EXERCISE:
Report the number of lines in the data below where the string "size" shows up, and only that number.

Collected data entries

▽

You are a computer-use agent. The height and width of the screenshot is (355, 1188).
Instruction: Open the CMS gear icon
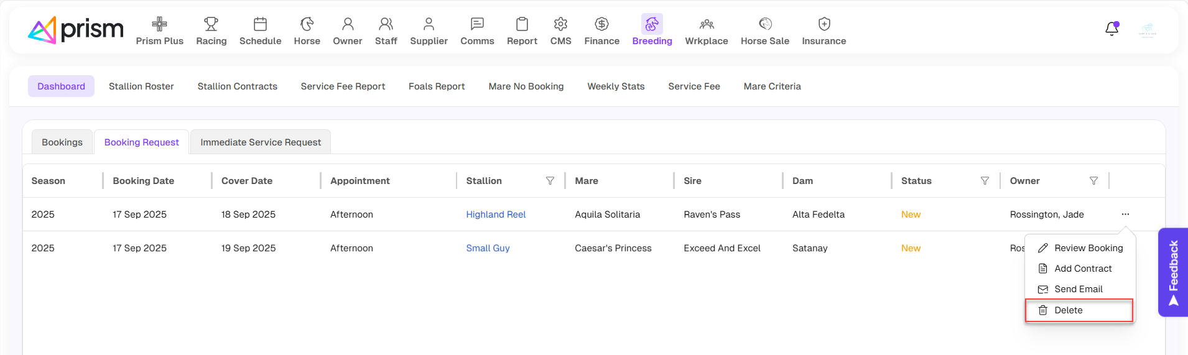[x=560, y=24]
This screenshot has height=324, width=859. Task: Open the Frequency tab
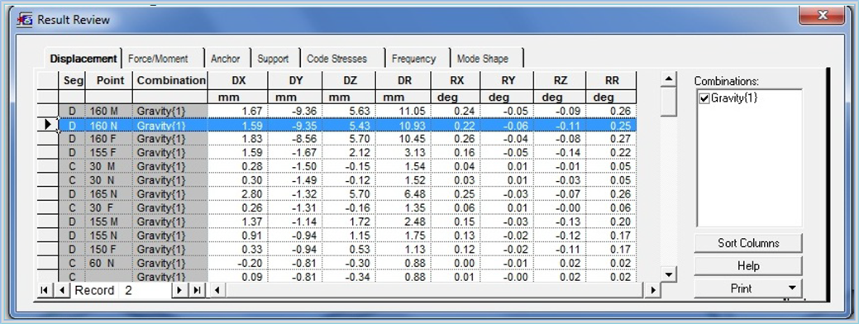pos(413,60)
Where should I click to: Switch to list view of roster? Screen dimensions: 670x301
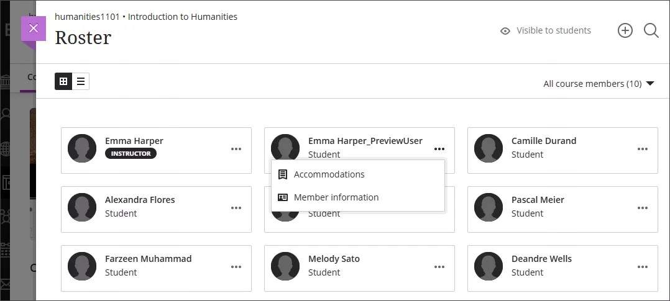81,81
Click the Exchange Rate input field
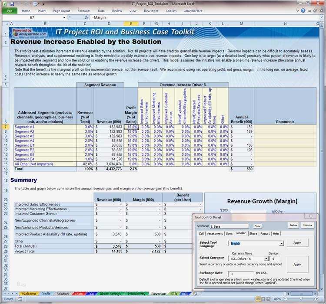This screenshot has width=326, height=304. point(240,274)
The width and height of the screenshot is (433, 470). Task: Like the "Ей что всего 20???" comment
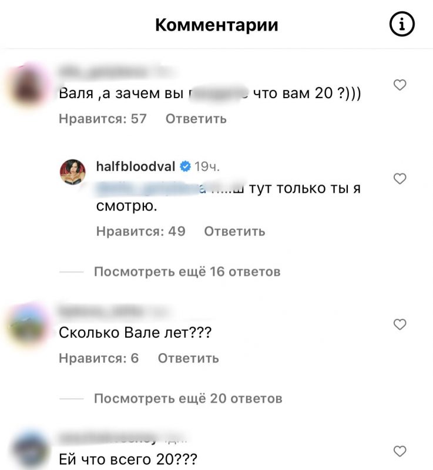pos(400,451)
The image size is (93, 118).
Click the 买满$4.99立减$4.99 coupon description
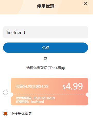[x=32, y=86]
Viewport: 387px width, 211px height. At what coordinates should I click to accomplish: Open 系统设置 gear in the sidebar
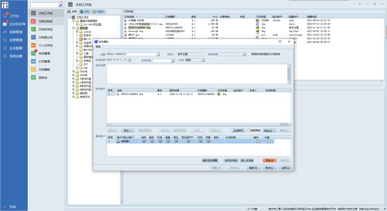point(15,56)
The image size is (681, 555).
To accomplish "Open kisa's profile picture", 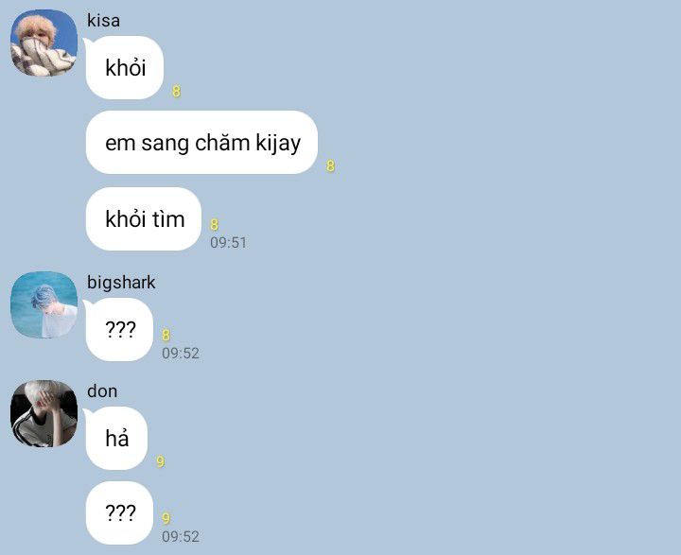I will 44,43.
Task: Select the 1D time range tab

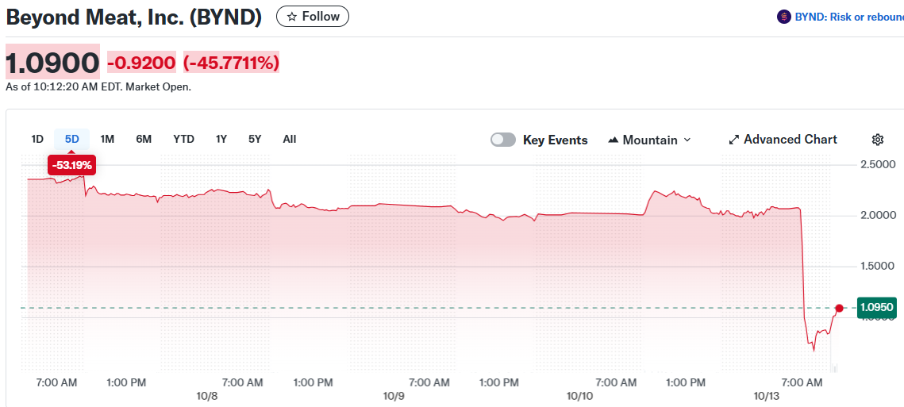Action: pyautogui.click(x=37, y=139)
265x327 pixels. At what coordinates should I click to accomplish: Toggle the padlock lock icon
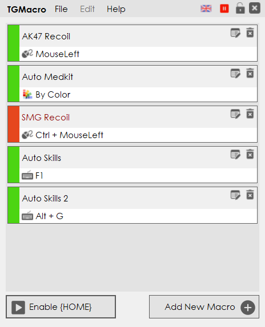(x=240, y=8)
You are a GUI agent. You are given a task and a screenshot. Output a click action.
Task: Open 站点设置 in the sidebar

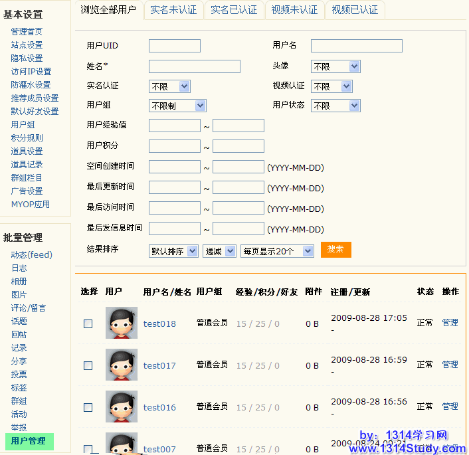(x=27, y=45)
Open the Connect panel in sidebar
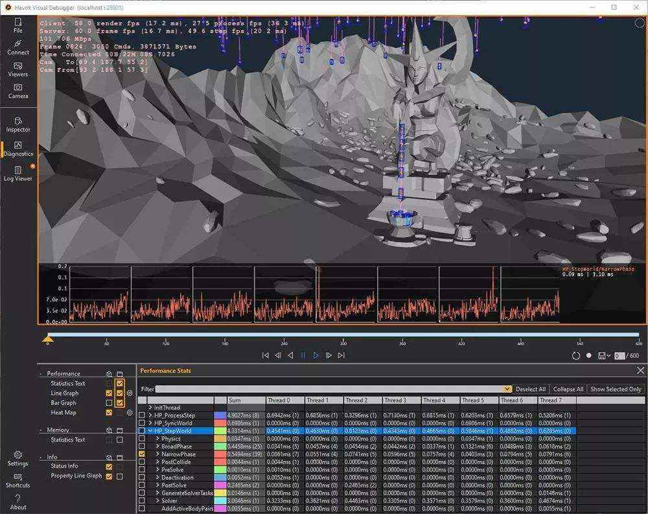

△

SOLUTION FOR THIS EXERCISE:
2